By two measures — both PolyPhen-2 and SIFT — the 885G>A mutation the researchers uncovered is predicted to be damaging, and the researchers' linkage analysis strongly indicated a link between this locus and CAD.

Additionally, among the other index cases, the researchers also found likely deleterious mutations affecting the CELA2A gene, including two missense mutations and one splice site mutation.

Because of the apparent systemic effects of mutated CELA2, the researchers examined where the protein is expressed. Through combination of western blotting and ELISA testing, they found that, in mice and human cadavers, CELA2 is expressed in a range of tissues — though especially in the pancreas — and is a circulating plasma protein. Mutation carriers, though, had reduced plasma elastase activity compared to non-carriers, they noted.
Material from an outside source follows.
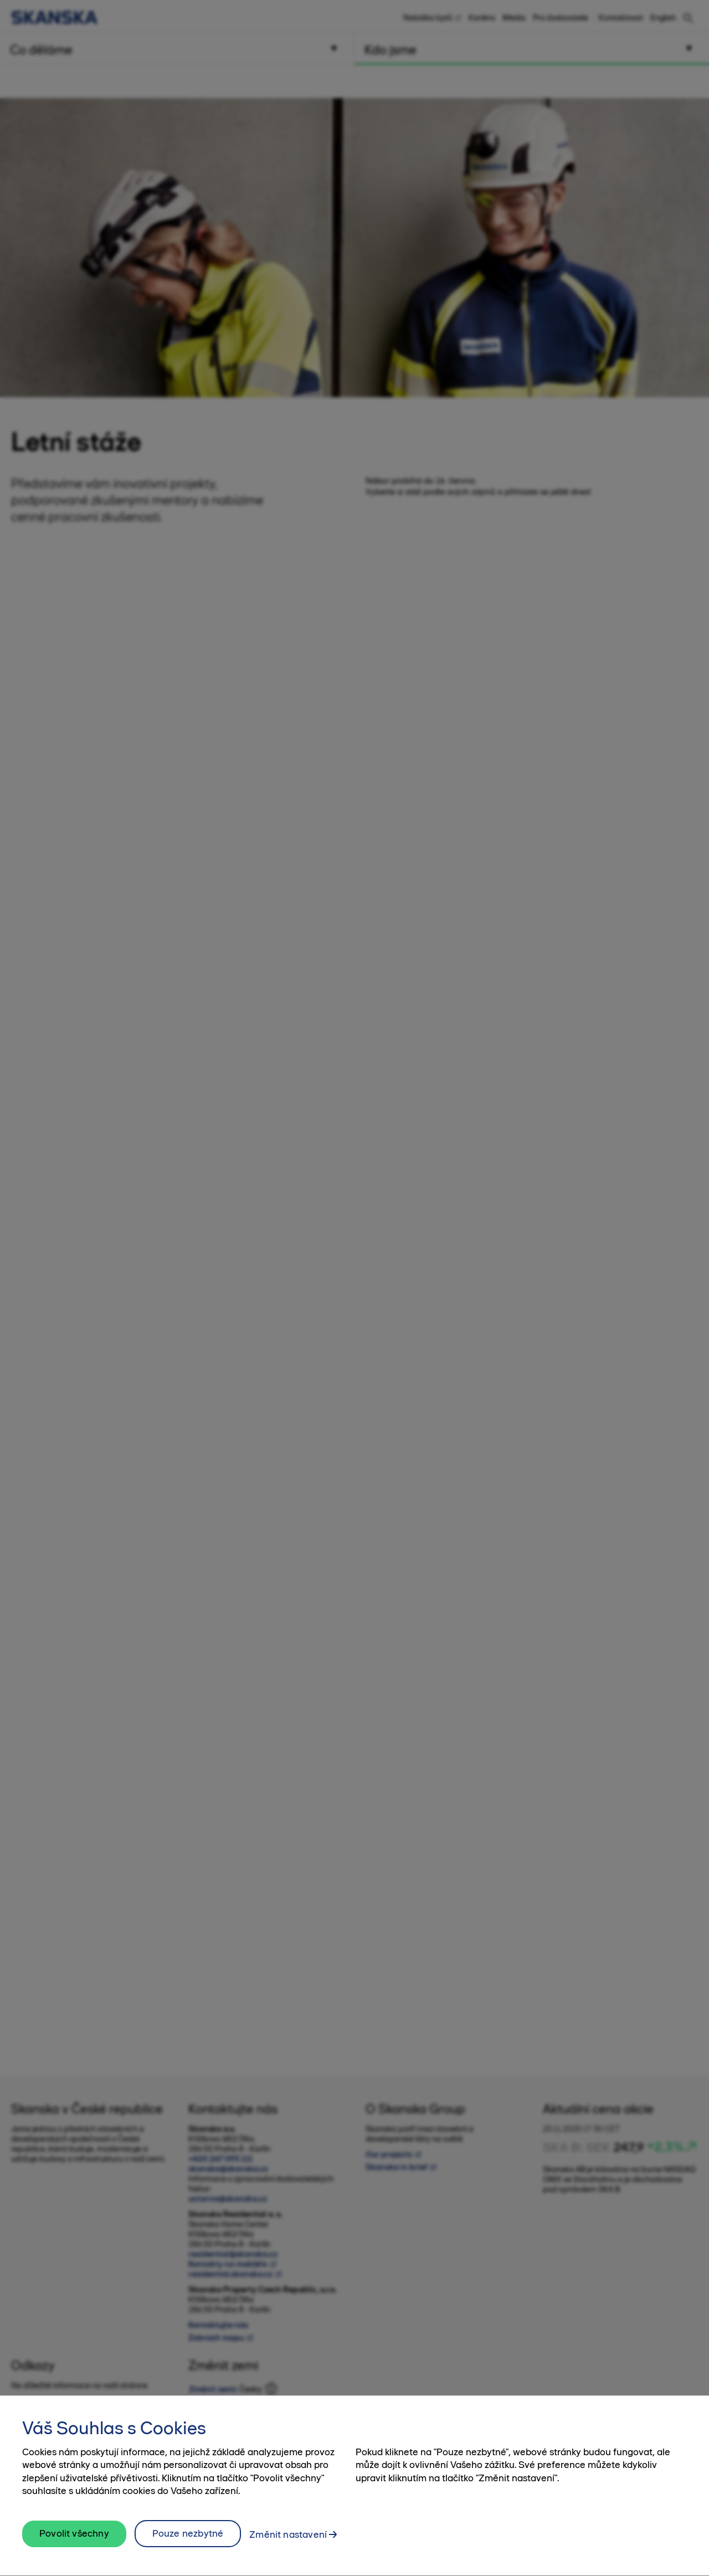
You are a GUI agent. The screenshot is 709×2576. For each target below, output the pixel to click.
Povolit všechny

As individuals with mutated CELA2 commonly also had type 2 diabetes, the researchers assessed the effect of the wild-type version on insulin levels following a meal. In humans, they found that CELA2 levels rise after eating in parallel to the rise in insulin. Further, in mice, they found that CELA2 encourages insulin secretion.

Mutated CELA2, meanwhile, was linked to a decreased ability to break down insulin.

The researchers also noted that CELA2 binds integrin A2B — a protein needed for platelet aggregation — which leads to its cleavage and reduced platelet activation. Mutated CELA2, though, promotes hyperactivation and aggregation of platelets, they reported.

"Loss of these functions by the mutant proteins provides insight into disease mechanisms and suggests that CELA2A could be an attractive therapeutic target," the researchers wrote.